In a second aspect, an embodiment of the present application further provides a device for improving a visible i.e. a recognition rate of a vehicle end internet connection application, including:

the extraction module is used for extracting visible control information;

the providing module is used for providing visible control information of the current page;

the sound receiving module is used for receiving sound;

the recognition module is used for recognizing the text content corresponding to the voice;

the arbitration module is used for carrying out semantic arbitration;

and the judging module is used for executing the semantics when judging that the effective semantics are obtained, and ending the arbitration when judging that the ineffective semantics are not obtained.

In a third aspect, a terminal is provided, including:

one or more processors;

a memory for storing the one or more processor-executable instructions;

wherein the one or more processors are configured to:

the method according to the first aspect of the embodiment of the application is performed.

In a fourth aspect, a non-transitory computer readable storage medium is provided, which when executed by a processor of a terminal, enables the terminal to perform the method according to the first aspect of the embodiments of the application.

In a fifth aspect, an application product is provided, which when running at a terminal causes the terminal to perform the method according to the first aspect of the embodiments of the application.

The beneficial effects of the application are as follows:

1) Because the page control of the vehicle-end networking application is easy to understand by the user, the text content corresponding to the user voice can be accurately identified with great probability by using the vehicle-end offline voice identification and analysis function, namely, the cloud identification is not necessarily completely relied on;

2) It can be seen that the actions required to be implemented by the application program are very limited, i.e. clicking, sliding, etc., and the corresponding actions can be deduced in many cases by processing the action keywords according to the controls corresponding to the phonetic text. In other words, the application can realize the semantic recognition function of the off-line voice of the vehicle end under the condition of weak network, perfect and improve the recognition rate of the visible and namely the function, and ensure the user experience.

Drawings

In order to more clearly illustrate the technical solutions of the embodiments of the present application, the drawings that are needed in the embodiments will be briefly described below, it being understood that the following drawings only illustrate some embodiments of the present application and therefore should not be considered as limiting the scope, and other related drawings may be obtained according to these drawings without inventive effort for a person skilled in the art.

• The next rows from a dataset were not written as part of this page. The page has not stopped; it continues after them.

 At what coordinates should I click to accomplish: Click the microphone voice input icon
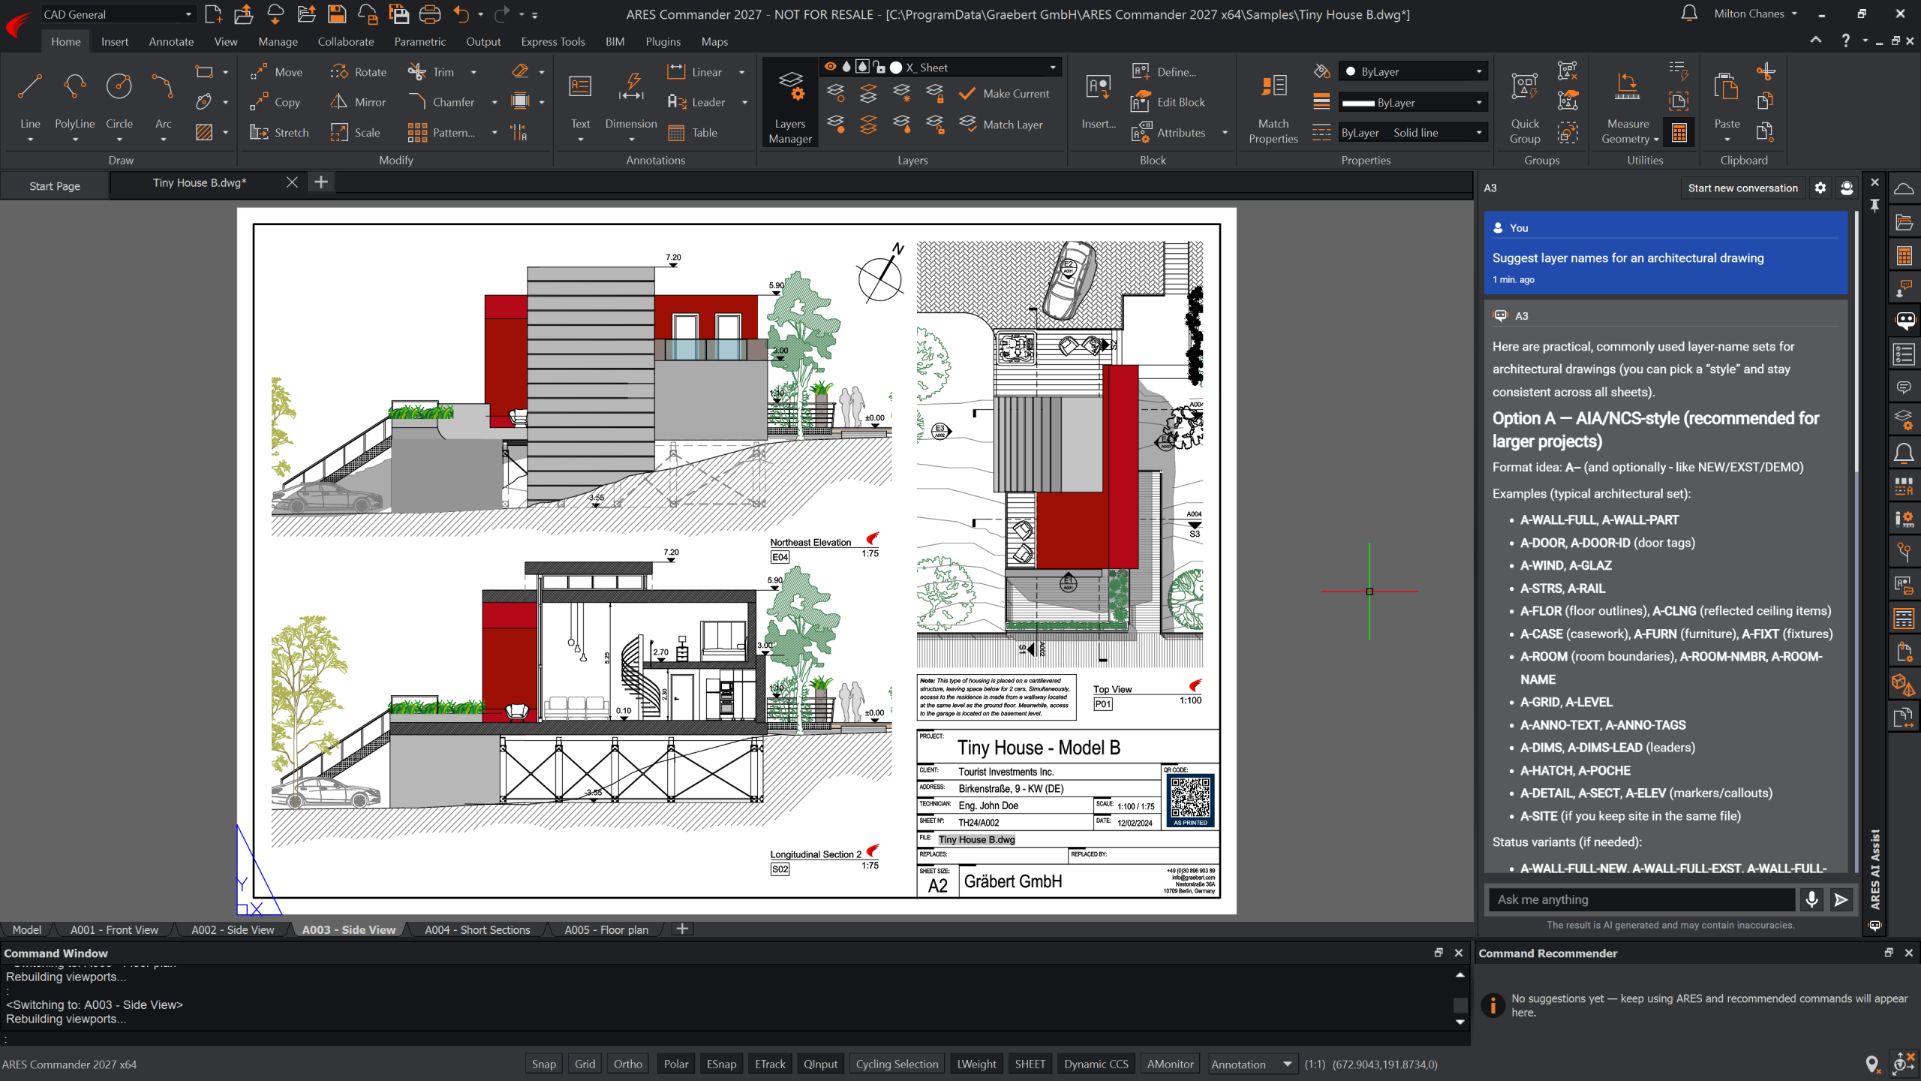(x=1811, y=899)
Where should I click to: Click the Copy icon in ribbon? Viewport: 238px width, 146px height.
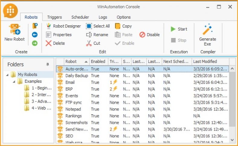[118, 26]
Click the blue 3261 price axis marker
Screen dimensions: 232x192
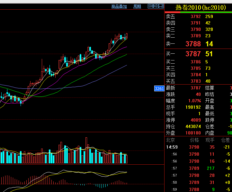[159, 88]
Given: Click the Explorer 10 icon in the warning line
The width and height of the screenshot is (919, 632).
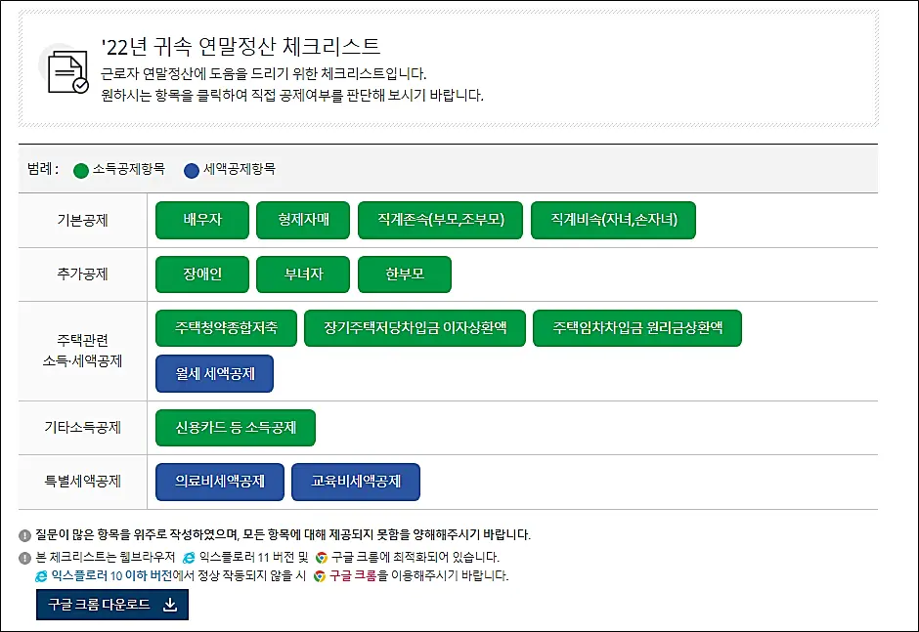Looking at the screenshot, I should coord(39,576).
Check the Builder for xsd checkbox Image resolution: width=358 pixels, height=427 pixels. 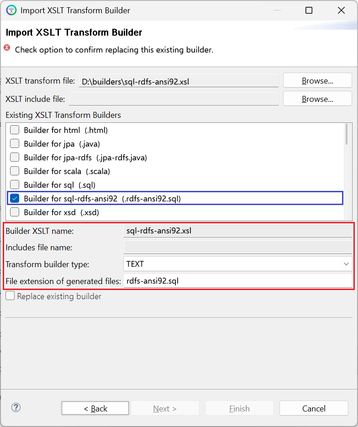(15, 212)
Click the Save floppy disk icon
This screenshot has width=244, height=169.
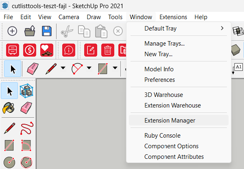tap(47, 31)
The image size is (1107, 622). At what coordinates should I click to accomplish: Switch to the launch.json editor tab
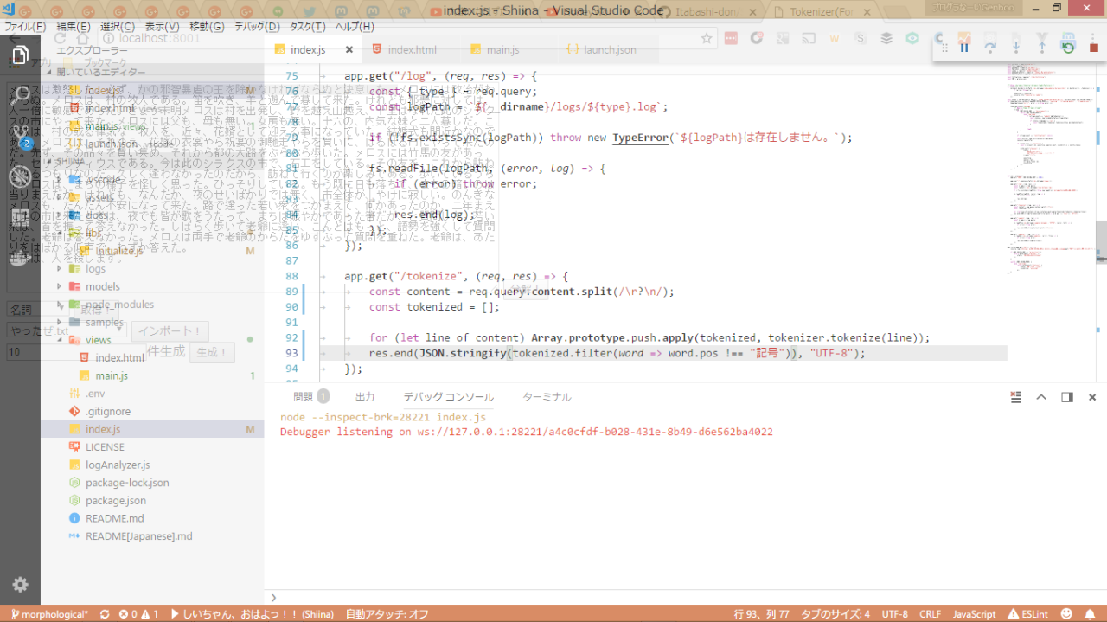click(x=609, y=50)
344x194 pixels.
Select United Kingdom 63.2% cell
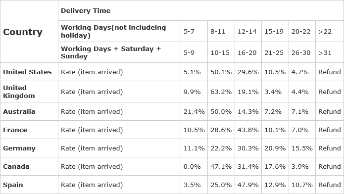[221, 92]
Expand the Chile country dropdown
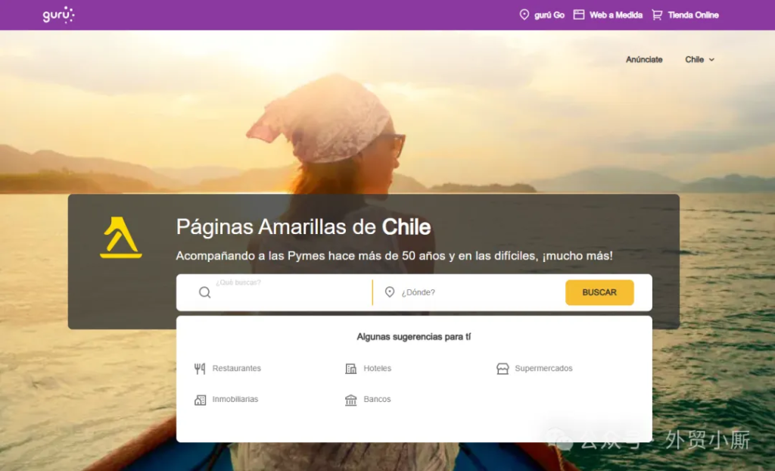The width and height of the screenshot is (775, 471). point(699,59)
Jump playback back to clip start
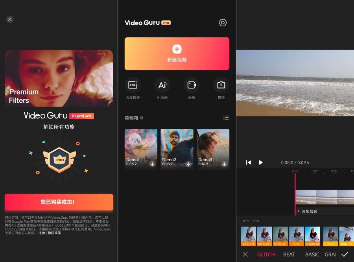This screenshot has width=354, height=262. point(248,162)
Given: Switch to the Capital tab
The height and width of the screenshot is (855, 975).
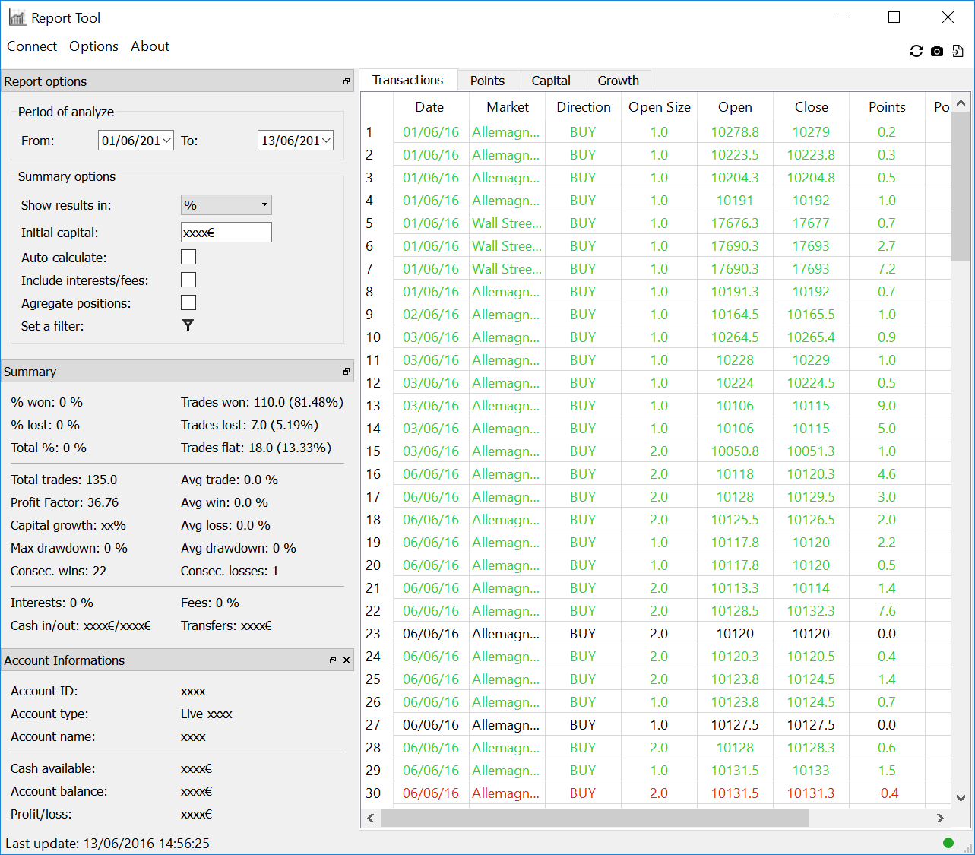Looking at the screenshot, I should click(x=550, y=81).
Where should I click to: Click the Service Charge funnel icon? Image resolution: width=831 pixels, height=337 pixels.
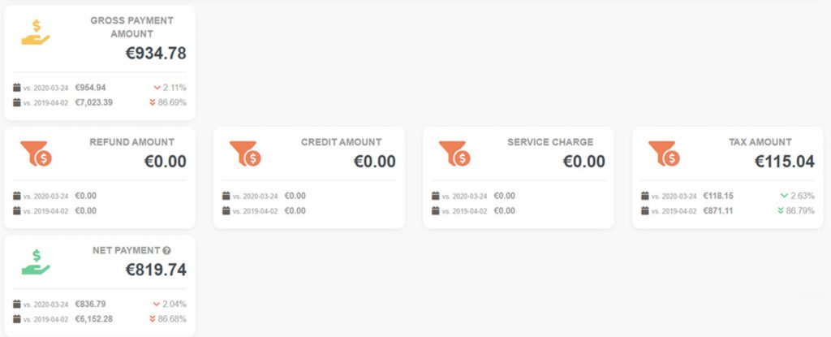pyautogui.click(x=454, y=153)
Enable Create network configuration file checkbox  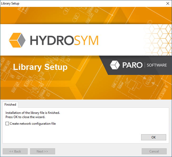(x=7, y=124)

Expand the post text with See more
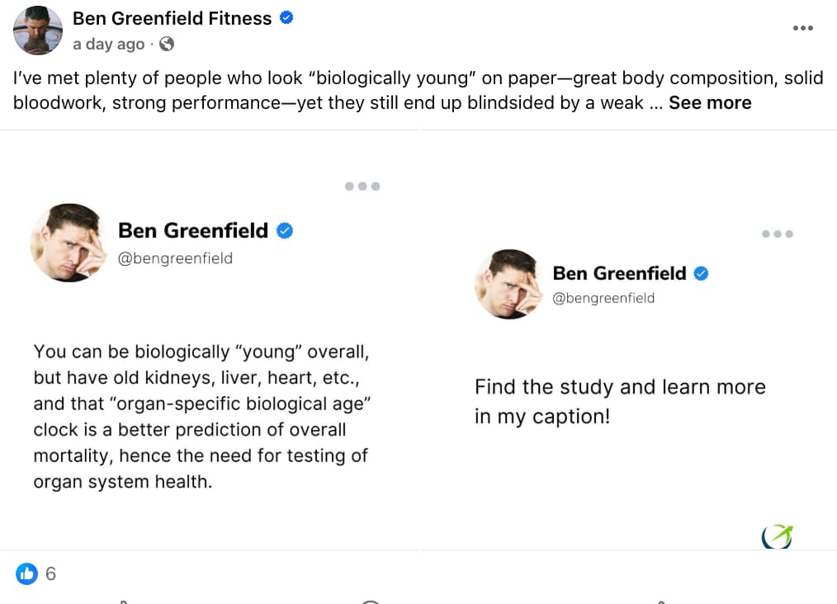click(710, 103)
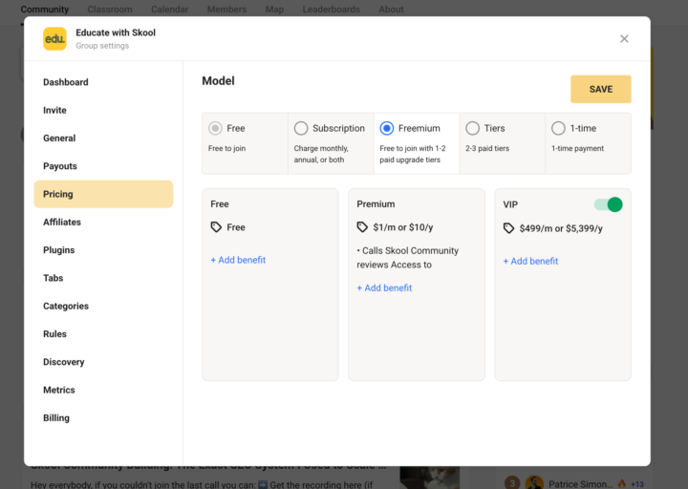Image resolution: width=688 pixels, height=489 pixels.
Task: Select the 1-time payment model
Action: [558, 128]
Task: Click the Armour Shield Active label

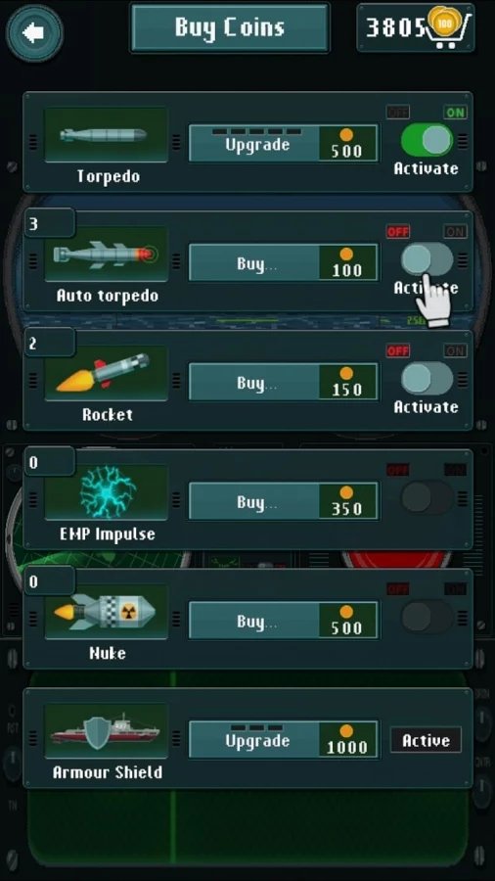Action: pos(426,740)
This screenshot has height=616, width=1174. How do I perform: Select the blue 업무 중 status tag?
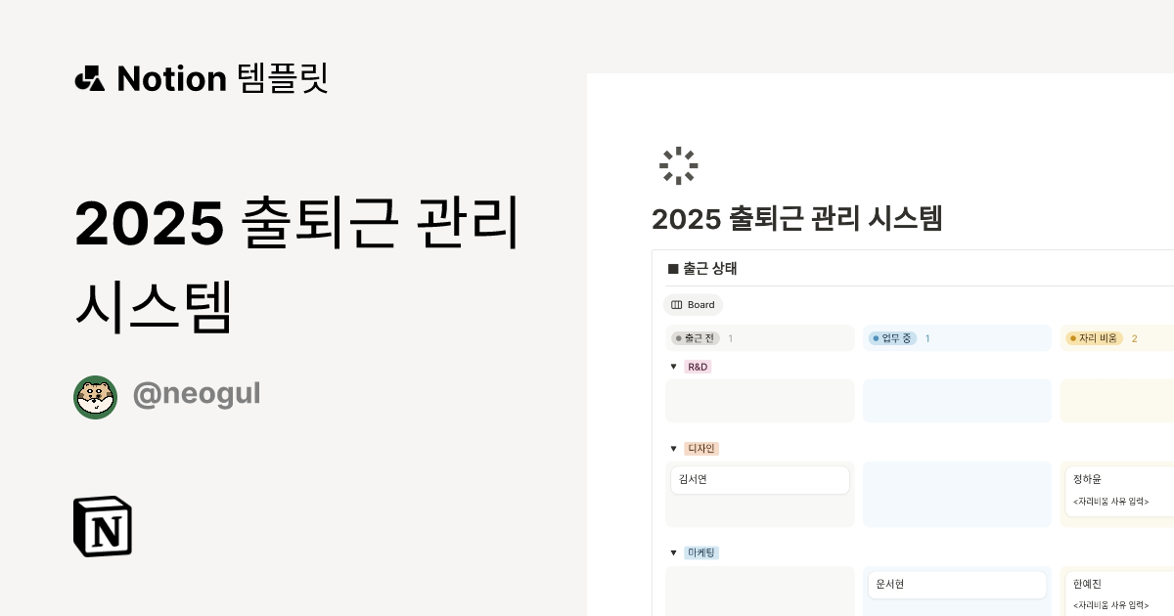point(892,338)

FIG. 1 is a flow chart of a method for improving the visual and so-to-speak recognition rate of a vehicle-end networking application according to the present application;

FIG. 2 is a flow diagram of offline semantic recognition;

FIG. 3 is a schematic structural diagram of a device for improving the visual and so-to-speak recognition rate of a vehicle-end networking application according to the present application;

fig. 4 is a schematic block diagram of a terminal structure.

Detailed Description

The following description of the embodiments of the present application will be made clearly and completely with reference to the accompanying drawings, in which it is apparent that the embodiments described are only some embodiments of the present application, but not all embodiments. All other embodiments, which can be made by those skilled in the art based on the embodiments of the application without making any inventive effort, are intended to be within the scope of the application.

It should be noted that: like reference numerals and letters denote like items in the following figures, and thus once an item is defined in one figure, no further definition or explanation thereof is necessary in the following figures. Meanwhile, in the description of the present application, the terms "first", "second", and the like are used only to distinguish the description, and are not to be construed as indicating or implying relative importance.

Example 1

Fig. 1 is a flowchart of a method for improving the visible i.e. identification rate of a vehicle end internet connection application according to an embodiment of the present application, where the embodiment is applicable to a case of improving the visible i.e. identification rate of a vehicle end internet connection application, and the method may be performed by a device for improving the visible i.e. identification rate of a vehicle end internet connection application according to an embodiment of the present application, and the device may be implemented in a software and/or hardware manner.

Referring to fig. 1, a method for improving the visible and so-to-speak recognition rate of a vehicle-end networking application includes the following steps:

step one, extracting visible control information;

step three, voice reception is carried out;

step four, recognizing text content corresponding to the voice;

the semantics are identified through the cloud server or offline through the vehicle end. The vehicle end offline recognition semantics can be customized, on the one hand, the vehicle end internet-connected application related recognition library can be customized, only the characters and the character parts in the semantics are analyzed, and compared with cloud recognition, the service is simpler, and the recognition success rate is higher; on the other hand, the matching strategy of the offline voice can gradually update and strengthen the recognition capability according to the accumulation of practical data and big data learning. These all provide reinforcement for the visible i.e. function in the case of weak networks, improving the recognition rate of the visible i.e. function.

Referring to fig. 2, a specific method for offline semantic recognition at the vehicle end is as follows:

analyzing the content of the voice converted text offline;

matching control information;

matching action information;

Step five, carrying out semantic arbitration;

Starting semantic arbitration timing from the completion of voice reception, and ending arbitration if no valid semantic result of the cloud or the vehicle end returns within a set time or the results are invalid, wherein the semantic recognition is considered to be failed.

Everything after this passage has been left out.